#### Activity
Go through the data below and copy each line that includes "height".

[Start of Attachment]

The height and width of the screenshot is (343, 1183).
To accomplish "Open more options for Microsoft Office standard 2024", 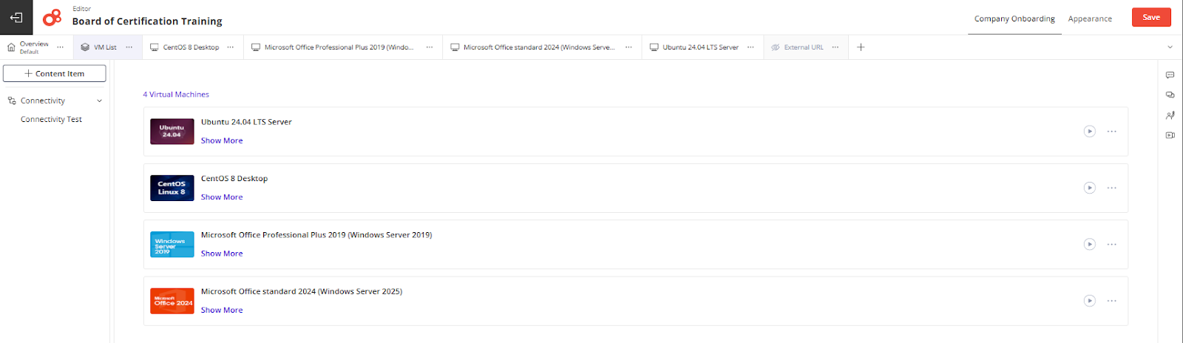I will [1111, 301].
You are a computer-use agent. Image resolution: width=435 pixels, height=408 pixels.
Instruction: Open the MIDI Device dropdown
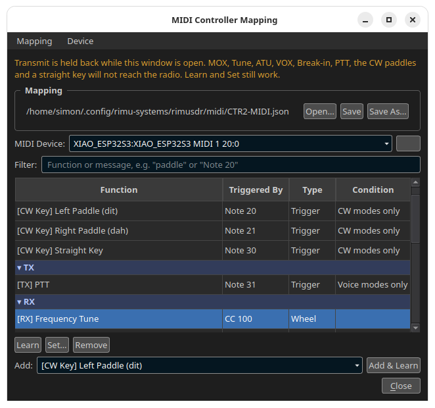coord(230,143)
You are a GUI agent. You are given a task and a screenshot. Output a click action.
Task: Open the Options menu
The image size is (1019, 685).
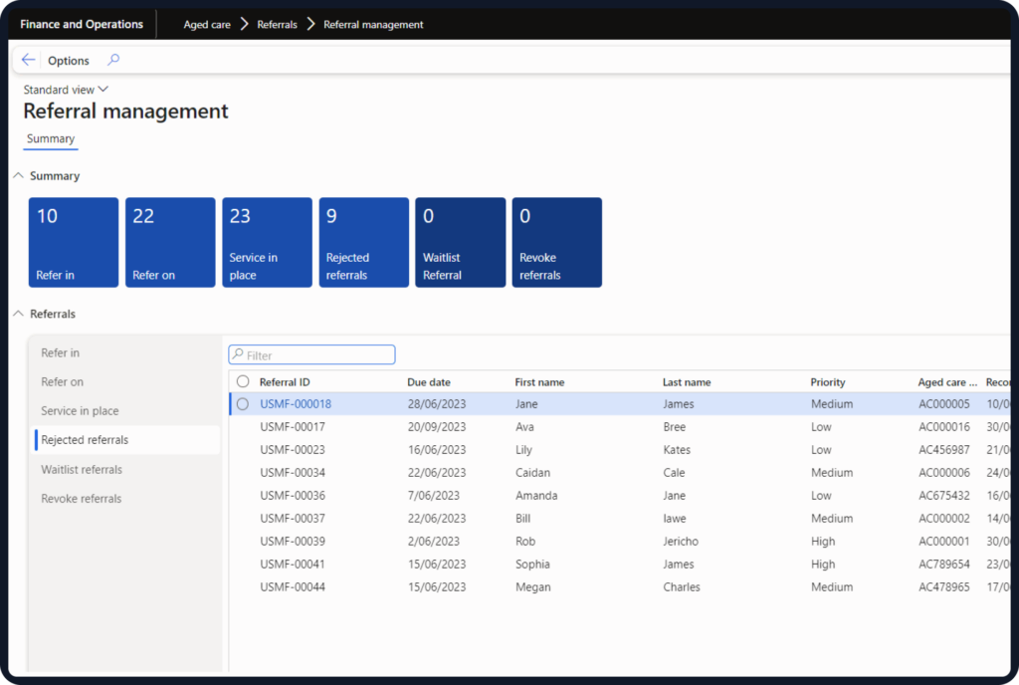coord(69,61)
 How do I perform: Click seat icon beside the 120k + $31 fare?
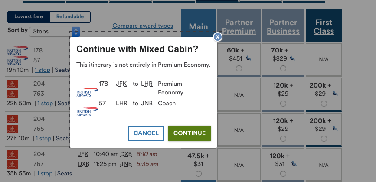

[End of Attachment]

#### Reply
The height and width of the screenshot is (343, 1183).
You are a computer-use agent. Image resolution: width=435 pixels, height=408 pixels.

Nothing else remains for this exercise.